Sexual harassment, as defined by the laws, can certainly happen in remote work--as those who worked remotely before COVID-19 are well aware. The laws apply regardless of when or where it occurs. In other words, an action that would be considered sexual harassment if done in-person is still sexual harassment if done online or over the phone. For example, a manager who messages racy photos of an employee that he found on Instagram to his colleagues after work could be committing sexual harassment.
In fact, the risk for sexual harassment could be higher in remote settings. As reported by the U.S. Equal Employment Opportunity Commission (EEOC), decentralized workplaces and remote workplaces are two of the organizational risk factors for sexual harassment.
The risks are heightened due to multiple reasons. For one, employees may believe that company policies and rules about conduct don’t apply outside of the physical workplace. In addition, remote employees often have less access to HR and support when incidents occur. While working at home, employees may also have more access to alcohol or substances that could contribute to poor judgment and misconduct. For example, for companies with employees that work in different time zones, an employee may be intoxicated during the nighttime and send inappropriate Slack messages to another employee that is online during her work hours.
Inappropriate modes of virtual communication also present a significant risk for remote workers. For instance, an employee could call a colleague multiple times every day under the pretense of work, despite the communication not being welcomed, instead of simply sending an email.
If you’re facing sexual harassment, know that you are protected by the law and that there are several key actions you should take. First, it is crucial that you keep all records of the incidents whenever possible, such as taking screenshots of the relevant Slack messages, call records, or texts. Importantly, because you could lose access to your computer or online accounts, you should make printed copies of those online records in addition to storing them safely and privately digitally.
Second, you should find out the specific laws that apply to the state where you work and where your company is located, as discussed above. You should also review your company’s employee handbook to see its policy on sexual harassment and the steps the company states it will take in the event it occurs.

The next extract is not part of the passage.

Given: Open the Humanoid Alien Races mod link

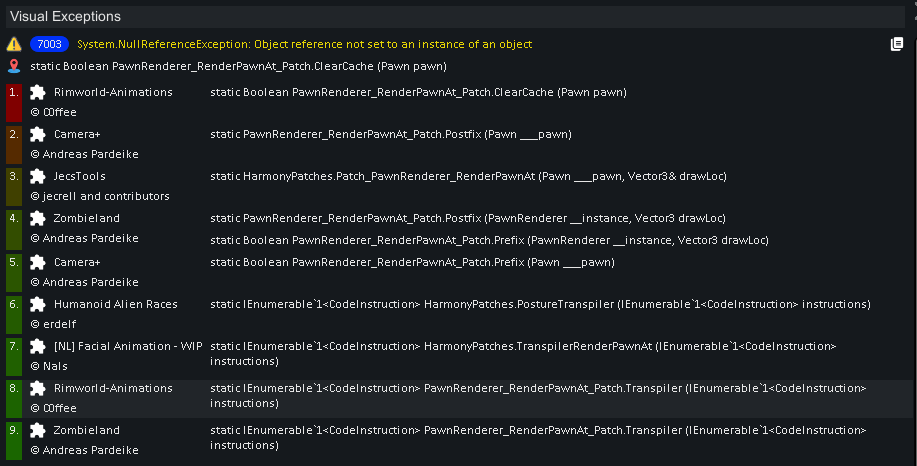Looking at the screenshot, I should pos(115,304).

It is essential that you know your rights under the laws and according to your company’s employee handbook before going to HR. As expressed by many who have unfortunately experienced sexual harassment, HR exists to protect the company first. If you know that your company’s HR department has not preserved anonymity for past complaints and that complaining may lead to retaliation, be cautious about taking this step.
If your company’s HR is unable or unwilling to address the issue effectively, you can seek legal advice. Note that you don’t need a lawyer to report sexual harassment to your employer or file a complaint with the EEOC, but you may benefit from one given the confusion and difficulty of such situations.
If costs of legal advice are a barrier, you also have options for free legal assistance. Some law firms offer free consultations. To find lawyers that represent plaintiffs and victims of sexual harassment near you, you can search the directoris of the American Bar Association, the National Employment Lawyers Association, or the nonprofit Workplace Fairness. In addition, you can contact advocacy organizations like Equal Rights Advocates or the National Women’s Law Center Fund that offer free legal advice, counseling, or referrals.
Sexual harassment is neither impossible nor uncommon in remote work. If you are facing sexual harassment, know that you are not alone and that you have options. It is crucial that you know your rights under the applicable laws, keep all records of the incidents, and seek support from your company’s HR or a plaintiff’s lawyer.